_Text to read_
## Start

ISSUE TWO: Reasonability of the Decision
(1)
Considering the mens rea elements of possession and importation
[34]
The Applicant submits that the Decision-Maker erred in law by overlooking the mens rea element of the offence and consequently equating possession with mere physical custody. Relying on Haddad v Canada (Attorney General), 2017 FC 235 at para 26 [Haddad] and Canada (Attorney General) v Dias, 2014 FCA 195 [Dias], the Applicant argues that the Decision-Maker was required to at least consider whether all the constituent elements of the offence were present, but failed to do so. The Applicant submits that the Decision-Maker instead proceeded on the basis that, because the Applicant had drugs in his luggage, he was in possession of a controlled substance. However, the law requires that possession consists of more than physical custody, since the mens rea for importation is knowledge that the accused is bringing a controlled substance into the country. The Applicant also maintains that he was a victim, and has cooperated since.
[35]
The Respondent counters that the Decision-Maker did engage with – but rejected – the Applicant’s explanation that he was duped and determined there were reasonable grounds to believe the Applicant used his passport in committing an indictable offence. The Respondent submits that the Applicant is importing criminal law aspects into administrative law. Further, the Applicant has cited Haddad, which interpreted a previous version of the Order that did not permit decision-makers to act on a “reasonable grounds to believe”
standard, and Dias, which concerned a repealed section of the Order. The Respondent submits that the Applicant’s denial of knowledge does not need to be accepted by the authorities and there is no other evidence to support his denial. The Respondent notes there is also no evidence to support that the Applicant has cooperated with the police.

## End

_Problems and tasks_
A) In the excerpt on the reasonability of the decision, reproduce the passage between "standard, and Dias, which" and "with the police.", inclusive.
B) Answer these questions using the excerpt on the reasonability of the decision:
(i) Which two cases does the Applicant rely on?
(ii) According to the Applicant, what is the mens rea for importation?
(iii) What does the Respondent say the Dias case concerned?
C) Write a continuation of the excerpt on the reasonability of the decision that picks up after its final sentence.

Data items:
## Start

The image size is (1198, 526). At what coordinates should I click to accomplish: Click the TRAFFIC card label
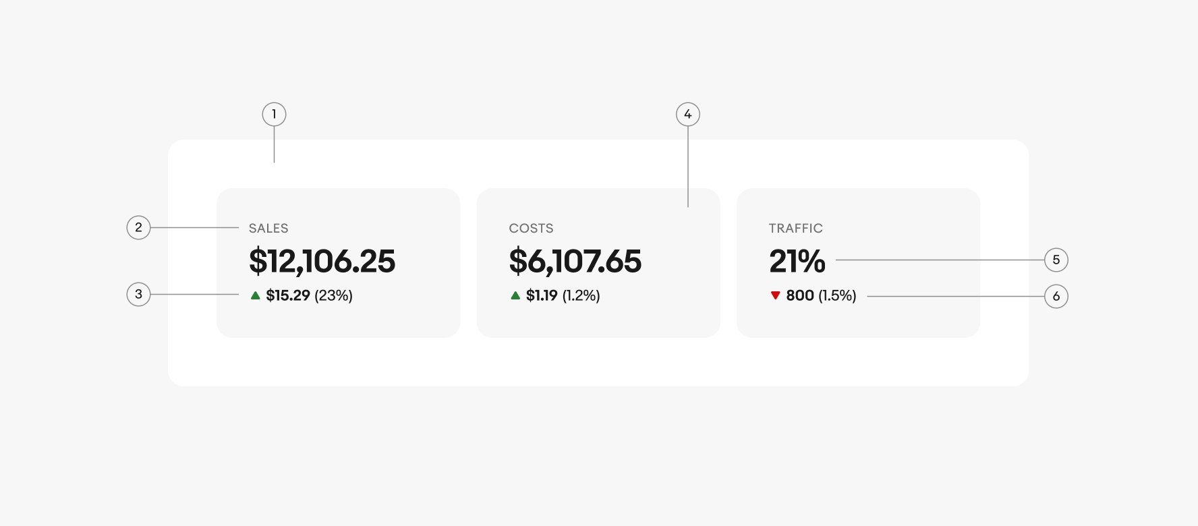[795, 229]
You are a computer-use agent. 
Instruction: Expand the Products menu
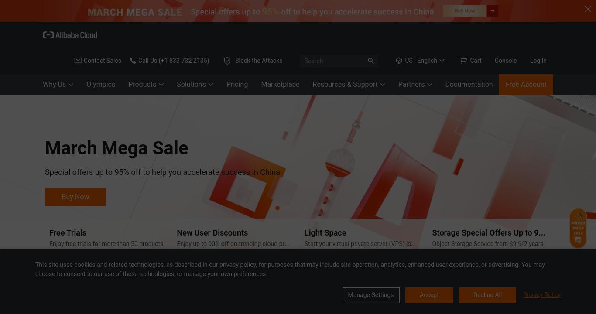(x=146, y=85)
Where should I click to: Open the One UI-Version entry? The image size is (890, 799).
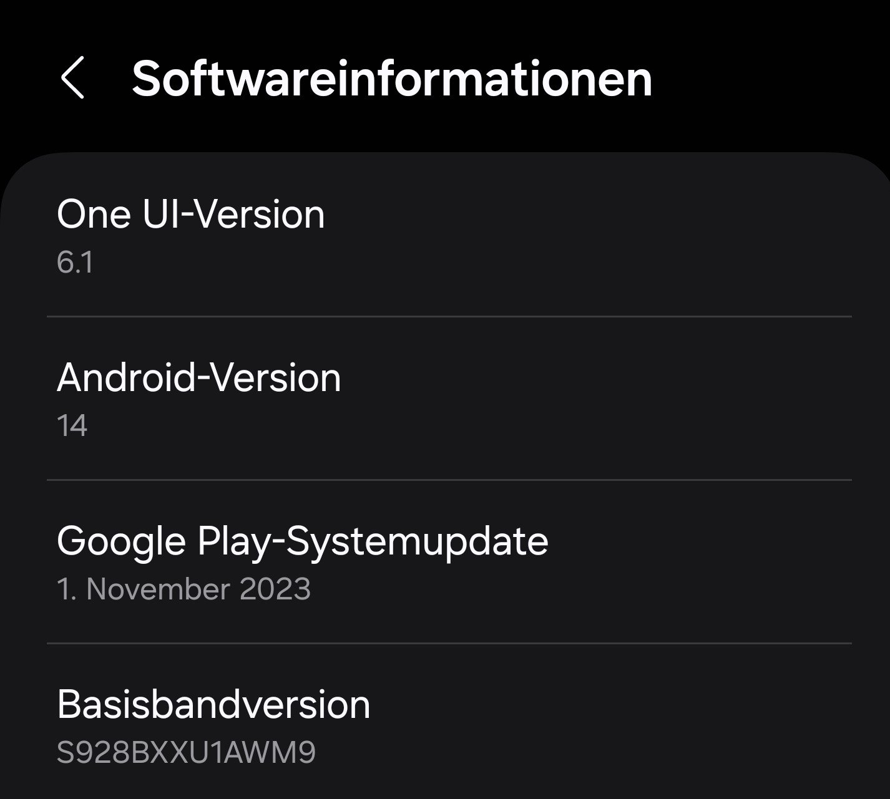190,215
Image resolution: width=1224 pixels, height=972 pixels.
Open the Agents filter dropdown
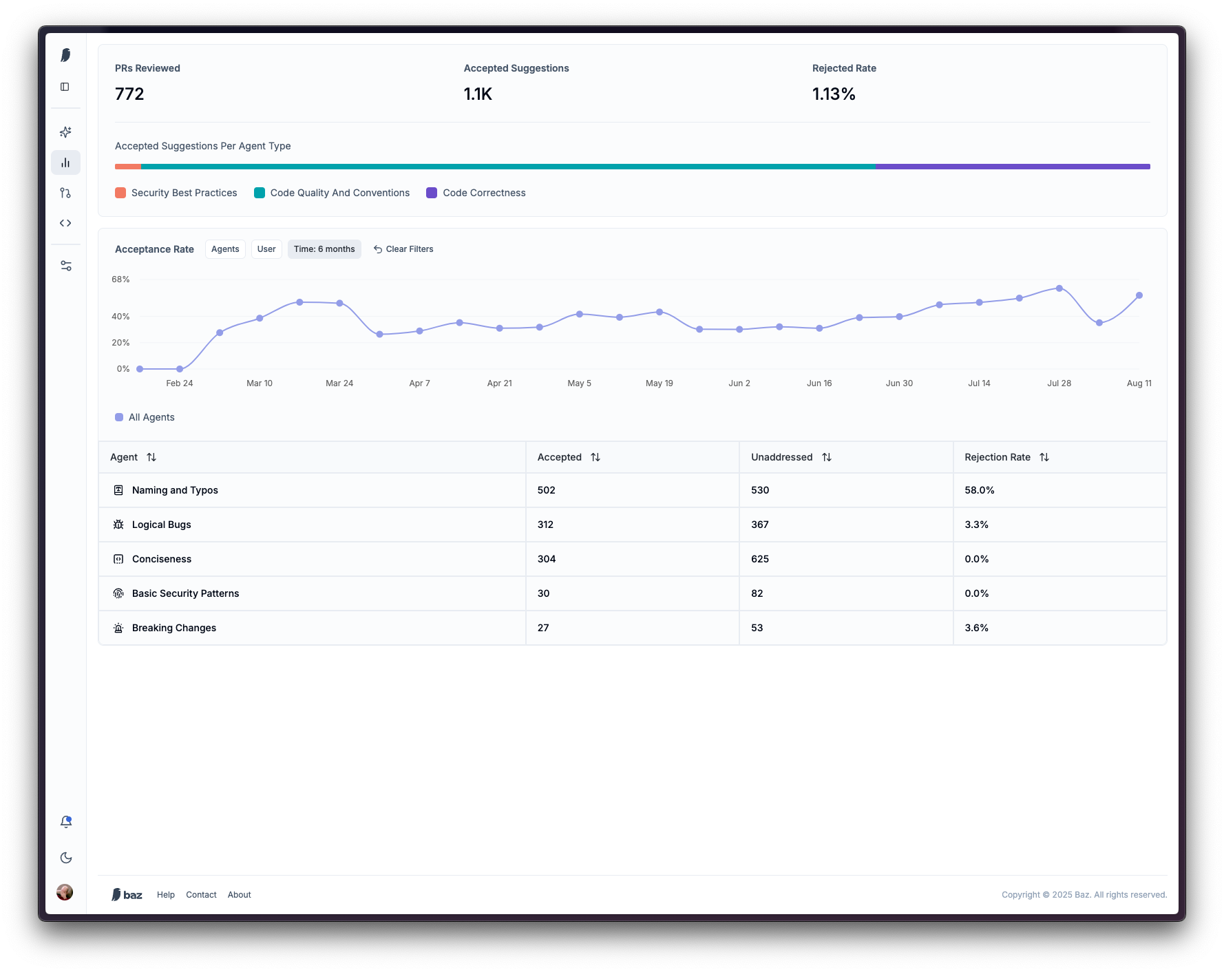tap(225, 249)
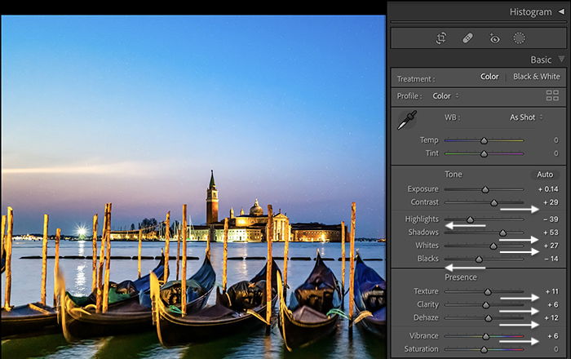The width and height of the screenshot is (571, 359).
Task: Select the Crop Overlay tool icon
Action: 441,38
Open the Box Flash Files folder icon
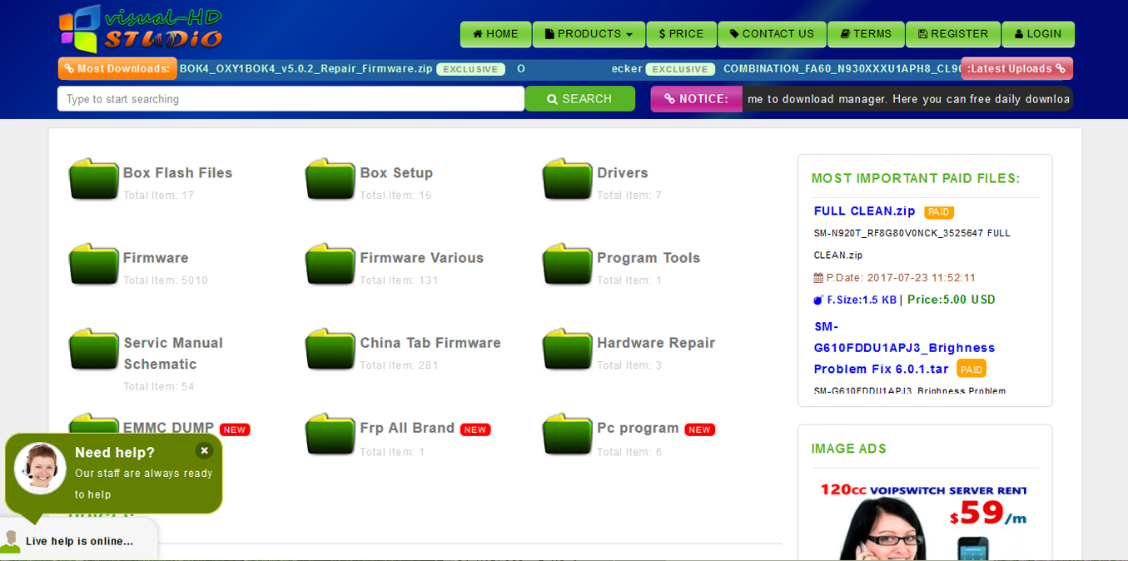Screen dimensions: 1128x561 pos(93,179)
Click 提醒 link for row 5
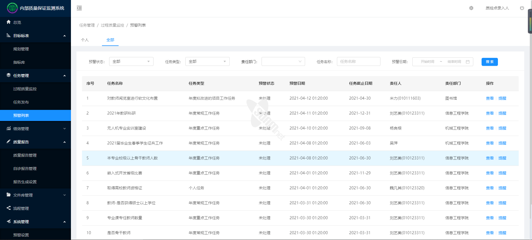Screen dimensions: 532x240 tap(502, 158)
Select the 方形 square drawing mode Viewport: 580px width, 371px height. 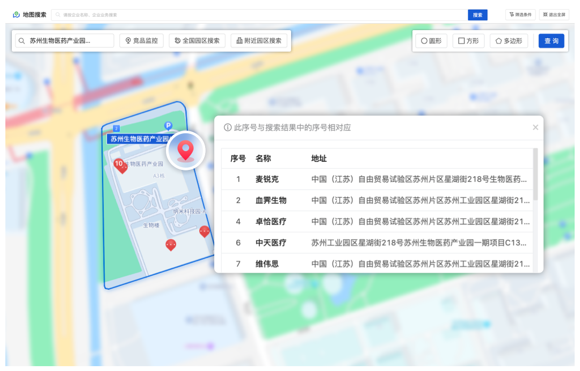(468, 40)
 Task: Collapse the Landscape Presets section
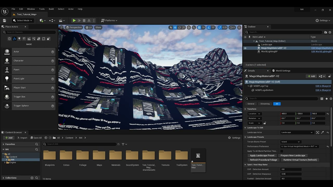click(245, 137)
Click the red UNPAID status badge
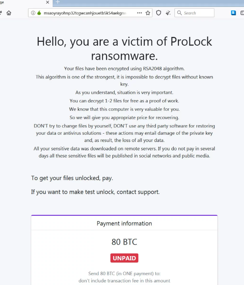 coord(124,258)
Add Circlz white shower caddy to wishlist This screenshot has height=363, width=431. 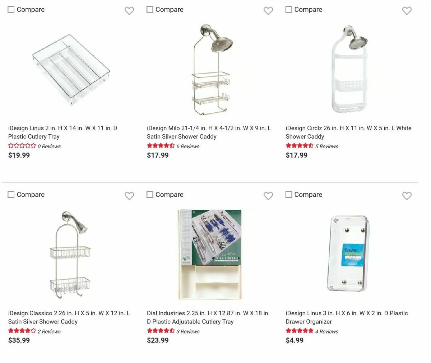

## End

_Task results_
A)
standard, and Dias, which concerned a repealed section of the Order. The Respondent submits that the Applicant’s denial of knowledge does not need to be accepted by the authorities and there is no other evidence to support his denial. The Respondent notes there is also no evidence to support that the Applicant has cooperated with the police.

B)
(i) Haddad v Canada (Attorney General), 2017 FC 235, and Canada (Attorney General) v Dias, 2014 FCA 195.
(ii) Knowledge that the accused is bringing a controlled substance into the country.
(iii) A repealed section of the Order.

C)
[36]
The problem with the Applicant’s argument is that the law has changed since Haddad and Dias. In the version of the Order in force from December 2013 to June 2015, under which both of those cases proceeded, paragraph 10(2)(b) stated:
(2) In addition, the Minister may revoke the passport of a person who
…
(b) uses the passport to assist him in committing an indictable offence in Canada or any offence in a foreign country or state that would constitute an indictable offence if committed in Canada;
[Emphasis added.]
[37]
Comparatively, in the current version and the version in force at the time the underlying decision was made, paragraph 10(2)(b) states:
(2) In addition, the Minister may revoke the passport of a person who
…
(b) the Minister has reasonable grounds to believe uses the passport in committing an indictable offence in Canada or any offence in a foreign country or state that would constitute an indictable offence if committed in Canada;
[Emphasis added.]
[38]
The notable change, as emphasized above, is the addition of the words “reasonable grounds to believe”
into the current version of paragraph 10(2)(b). Dias arose under the earlier version of paragraph 10(2)(b), which did not include the words “reasonable grounds to believe”
.
[39]
Neither does Haddad assist the Applicant. Haddad addresses a different section in the prior version of the Order, namely paragraph 9(1)(b), which relates to being charged with an indictable offence in Canada. Paragraph 9(1)(b) of the Order states:
9 (1) Without limiting the generality of subsections 4(3) and (4) and for greater certainty, the Minister may refuse to issue a passport to an applicant who
…
(b) stands charged in Canada with the commission of an indictable offence;
[40]
On the other hand, paragraph 10(2)(b), as noted above, has since been amended and now only requires the Minister to have “reasonable grounds to believe”
. Like Dias, I therefore cannot see the applicability of Haddad to the present circumstances.
[41]
Earlier jurisprudence of this Court reflected that there was a conflict with respect to whether an individual needed to be convicted in order for the Minister to invoke paragraph 10(2)(b) of the Order (Haddad at para 25; Allen at paras 23-29). But that jurisprudence also recognized that Parliament could clear up the ambiguity. As Justice Fothergill stated in Allen at paragraph 32:
As noted previously, the Order is not a statute but executive legislation issued by the Governor-in-Council. Given the conflicting jurisprudence of this Court, it would be unwise for Passport Canada to rely on s 10(2)(b) of the Order as it presently stands to refuse a passport or temporarily deny passport services in the absence of a criminal conviction, either in Canada or in a foreign state. The ambiguity in s 10(2)(b) could be resolved by amendment of the Order by the Governor-in-Council. Failing that, the conflicting jurisprudence of this Court must be settled by a decision of the Court of Appeal.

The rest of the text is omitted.